Vicky Phelan is to take a break from campaigning against the CervicalCheck scandal and from Twitter.
Ms Phelan settled a High Court action against a US lab in April after her cancer was missed in a smear test three years before she was diagnosed with the disease. The test was taken as part of the CervicalCheck programme.
The missed smear test was discovered in 2014, after her cancer diagnosis, but she was not told about it until 2017.
I will be taking a break from Twitter and from all #CervicalCheckScandal campaigning after tomorrow, some of you will be glad to know. I am deeply disturbed by the lack of empathy in some quarters towards the women & families affected by the scandal.

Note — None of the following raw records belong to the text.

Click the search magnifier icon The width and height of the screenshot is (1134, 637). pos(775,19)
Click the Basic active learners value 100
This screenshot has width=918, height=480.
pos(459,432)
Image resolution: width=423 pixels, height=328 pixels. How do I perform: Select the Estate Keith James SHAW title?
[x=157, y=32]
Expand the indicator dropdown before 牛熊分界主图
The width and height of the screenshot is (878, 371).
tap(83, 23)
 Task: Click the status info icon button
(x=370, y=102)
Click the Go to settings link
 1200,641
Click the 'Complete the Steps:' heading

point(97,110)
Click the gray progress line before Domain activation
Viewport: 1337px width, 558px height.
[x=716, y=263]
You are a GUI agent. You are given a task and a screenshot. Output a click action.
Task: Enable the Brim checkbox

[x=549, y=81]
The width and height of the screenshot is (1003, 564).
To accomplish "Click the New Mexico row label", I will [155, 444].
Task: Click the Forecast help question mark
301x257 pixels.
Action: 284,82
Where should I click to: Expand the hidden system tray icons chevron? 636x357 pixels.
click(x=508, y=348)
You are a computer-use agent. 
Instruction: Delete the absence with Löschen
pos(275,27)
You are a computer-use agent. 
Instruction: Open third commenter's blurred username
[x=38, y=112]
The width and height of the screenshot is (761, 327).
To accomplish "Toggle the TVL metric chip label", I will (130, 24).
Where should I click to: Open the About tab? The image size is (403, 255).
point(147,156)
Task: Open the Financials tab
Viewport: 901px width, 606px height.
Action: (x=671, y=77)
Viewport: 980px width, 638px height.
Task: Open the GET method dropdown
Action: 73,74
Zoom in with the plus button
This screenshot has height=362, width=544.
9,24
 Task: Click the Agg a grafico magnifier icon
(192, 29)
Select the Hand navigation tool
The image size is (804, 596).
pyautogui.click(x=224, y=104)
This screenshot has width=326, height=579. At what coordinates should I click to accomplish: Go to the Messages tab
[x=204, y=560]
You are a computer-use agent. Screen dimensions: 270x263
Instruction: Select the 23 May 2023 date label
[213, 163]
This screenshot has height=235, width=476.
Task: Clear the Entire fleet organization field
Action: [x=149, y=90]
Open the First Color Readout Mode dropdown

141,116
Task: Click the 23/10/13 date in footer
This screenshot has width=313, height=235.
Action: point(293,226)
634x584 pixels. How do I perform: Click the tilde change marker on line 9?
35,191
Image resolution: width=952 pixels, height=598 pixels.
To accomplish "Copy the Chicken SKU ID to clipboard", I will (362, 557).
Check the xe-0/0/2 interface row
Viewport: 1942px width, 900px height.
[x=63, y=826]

— Vicky Phelan (@PhelanVicky) July 31, 2018
Ms Phelan wrote a series of tweets last night outlining her reasons: “I will be taking a break from Twitter and from all #CervicalCheckScandal campaigning after tomorrow, some of you will be glad to know. I am deeply disturbed by the lack of empathy in some quarters towards the women & families affected by the scandal.”
She said: “I can only speak for myself here. For those of you who are condemning me for ‘bringing down the cervical screening programme’, I never missed a smear and NEVER had an abnormal smear until I was diagnosed in July 2014 with invasive cervical cancer.”
“I found out THREE years later, in Sept 2017, that a smear from 2011, which was originally read as ‘No Abnormality Detected’ was, when audited, full of CANCER, not pre-cancer or CINI, II or III but Squamous Cell Carcinoma. P8 for the medical heads.
“IF my smear in 2011 had been CORRECTLY read, I would only have had to have a hysterectomy and would have had a 90 per cent chance of being cured. I will be fighting to stay alive for the rest of my life so forgive me if I am angry and upset and fighting for change.
“I WANT a screening programme that I can trust. I have a daughter that I will be leaving behind. So get off your high horses and help me to change and to ensure that we have a screening programme that we CAN trust.”
Ms Phelan is also seeking an urgent meeting with Taoiseach Leo Varadkar this week. “I want the Taoiseach to step up and do something to protect these women. It is inhumane to watch,” she said.
The Government is expected to review the mediation process in dealing with some cases of women caught up in the CervicalCheck screening controversy after unexpected legal “aggression” from laboratories at the centre of the scandal.
Mr Varadkar said he should have been clearer when he promised in May that no women involved in the scandal would have to go to court.